RNN and LSTM
class BasicRNN(nn.Module):
def __init__(self, vocab_size, embedding_dim, hidden_dim, output_dim):
super(BasicRNN, self).__init__()
self.embedding = nn.Embedding(vocab_size, embedding_dim)
self.rnn = nn.RNN(embedding_dim, hidden_dim, batch_first=True)
self.fc = nn.Linear(hidden_dim, output_dim)
def forward(self, x):
# x: [batch_size, seq_length]
embedded = self.embedding(x)
# embedded: [batch_size, seq_length, embedding_dim]
output, hidden = self.rnn(embedded)
# output: [batch_size, seq_length, hidden_dim]
# hidden: [1, batch_size, hidden_dim] - only considering last layer's output
last_output = output[:, -1, :]
# last_output: [batch_size, hidden_dim]
prediction = self.fc(last_output)
# prediction: [batch_size, output_dim]
return prediction
class LSTMModel(nn.Module):
def __init__(self, vocab_size, embedding_dim, hidden_dim, output_dim):
super(LSTMModel, self).__init__()
self.embedding = nn.Embedding(vocab_size, embedding_dim)

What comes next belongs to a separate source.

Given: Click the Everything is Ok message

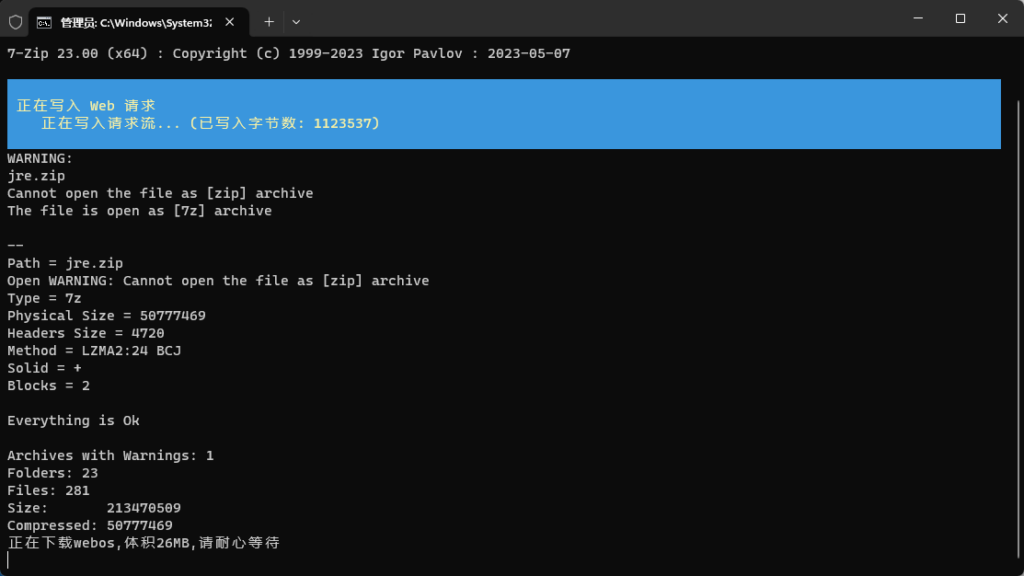Looking at the screenshot, I should [x=72, y=420].
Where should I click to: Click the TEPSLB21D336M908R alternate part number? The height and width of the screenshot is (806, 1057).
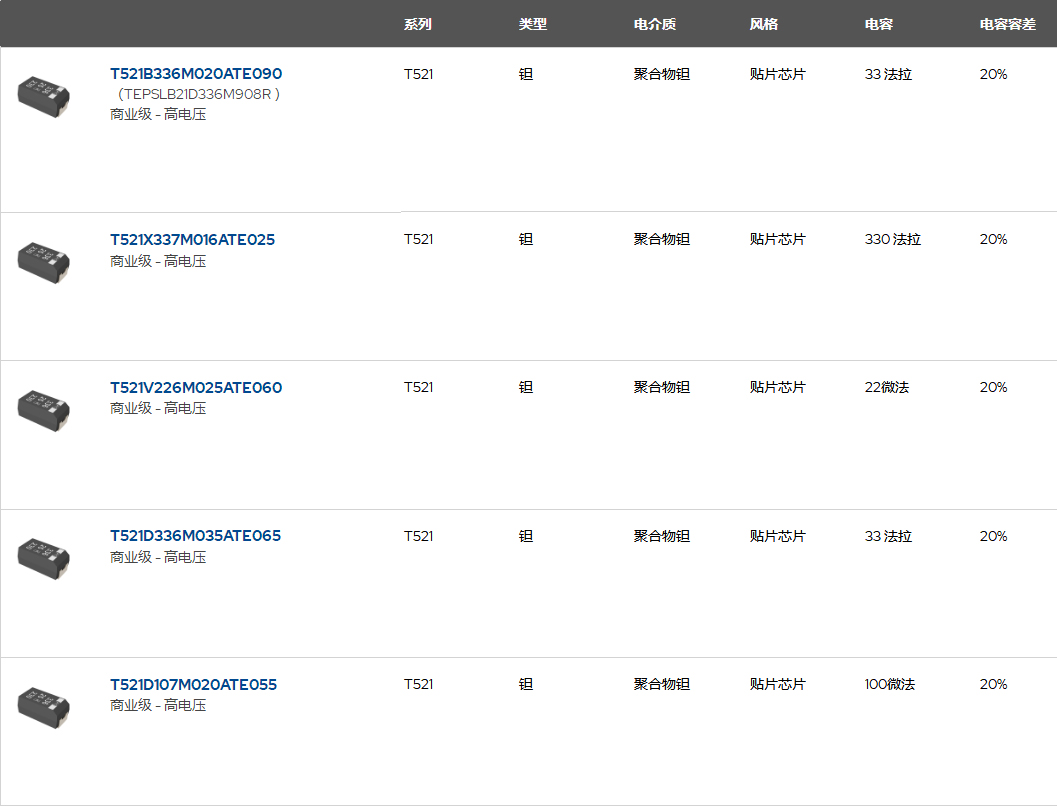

# Replace the basic RNN with an LSTM
self.lstm = nn.LSTM(embedding_dim, hidden_dim, batch_first=True)
self.fc = nn.Linear(hidden_dim, output_dim)
def forward(self, x):
# x: [batch_size, seq_length]
embedded = self.embedding(x)
# embedded: [batch_size, seq_length, embedding_dim]
output, (hidden, cell) = self.lstm(embedded)
# output: [batch_size, seq_length, hidden_dim]
# hidden: [1, batch_size, hidden_dim] - considering the last layer's last hidden state
# cell: [1, batch_size, hidden_dim] - considering the last layer's last cell state
last_output = output[:, -1, :]
# last_output: [batch_size, hidden_dim]
prediction = self.fc(last_output)
# prediction: [batch_size, output_dim]
return prediction
# Define hyperparameters
vocab_size = len(word_to_index)
hidden_size = 128
embedding_dim = 128
output_size = len(word_to_index)
learning_rate = 0.001
num_epochs = 10
batch_size = 64
# Convert data and targets to PyTorch tensors
data = torch.tensor(data, dtype=torch.long)
targets = torch.tensor(targets, dtype=torch.long)
# Create DataLoader
dataset = TensorDataset(data, targets)
dataloader = DataLoader(dataset, batch_size=batch_size, shuffle=True)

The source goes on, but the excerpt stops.